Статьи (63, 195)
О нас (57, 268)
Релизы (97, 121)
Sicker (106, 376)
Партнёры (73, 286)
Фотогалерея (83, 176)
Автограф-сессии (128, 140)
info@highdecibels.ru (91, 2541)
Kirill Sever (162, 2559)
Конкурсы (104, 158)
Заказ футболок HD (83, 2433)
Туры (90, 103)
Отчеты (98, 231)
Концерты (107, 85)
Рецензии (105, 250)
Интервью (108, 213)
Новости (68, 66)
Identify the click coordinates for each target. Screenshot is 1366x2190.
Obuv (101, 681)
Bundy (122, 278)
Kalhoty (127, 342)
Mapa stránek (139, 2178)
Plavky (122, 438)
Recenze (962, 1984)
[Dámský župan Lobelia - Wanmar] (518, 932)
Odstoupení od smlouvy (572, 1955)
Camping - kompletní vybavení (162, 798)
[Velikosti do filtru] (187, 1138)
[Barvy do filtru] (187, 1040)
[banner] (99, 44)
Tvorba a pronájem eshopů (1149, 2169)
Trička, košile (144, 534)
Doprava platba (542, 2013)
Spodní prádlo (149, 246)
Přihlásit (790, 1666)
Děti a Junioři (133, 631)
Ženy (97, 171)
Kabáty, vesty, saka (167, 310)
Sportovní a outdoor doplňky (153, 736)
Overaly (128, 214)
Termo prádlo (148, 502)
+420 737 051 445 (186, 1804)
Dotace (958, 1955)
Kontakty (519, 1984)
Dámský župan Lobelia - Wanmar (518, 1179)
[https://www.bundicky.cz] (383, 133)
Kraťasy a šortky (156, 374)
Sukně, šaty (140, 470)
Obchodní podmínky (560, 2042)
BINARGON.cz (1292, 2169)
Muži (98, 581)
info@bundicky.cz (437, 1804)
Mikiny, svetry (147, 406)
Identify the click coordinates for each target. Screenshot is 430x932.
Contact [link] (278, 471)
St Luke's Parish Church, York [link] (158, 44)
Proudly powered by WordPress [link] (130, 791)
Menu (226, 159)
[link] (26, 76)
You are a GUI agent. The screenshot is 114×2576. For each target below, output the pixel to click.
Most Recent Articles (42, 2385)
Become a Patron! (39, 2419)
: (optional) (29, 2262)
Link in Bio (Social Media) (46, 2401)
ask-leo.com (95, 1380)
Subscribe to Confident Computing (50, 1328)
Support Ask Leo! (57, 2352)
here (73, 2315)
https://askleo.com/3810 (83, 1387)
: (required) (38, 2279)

ACTIVITY: Determine how many lines of the material hold the string "bundicky", and state that number by itself.

OUTPUT: 2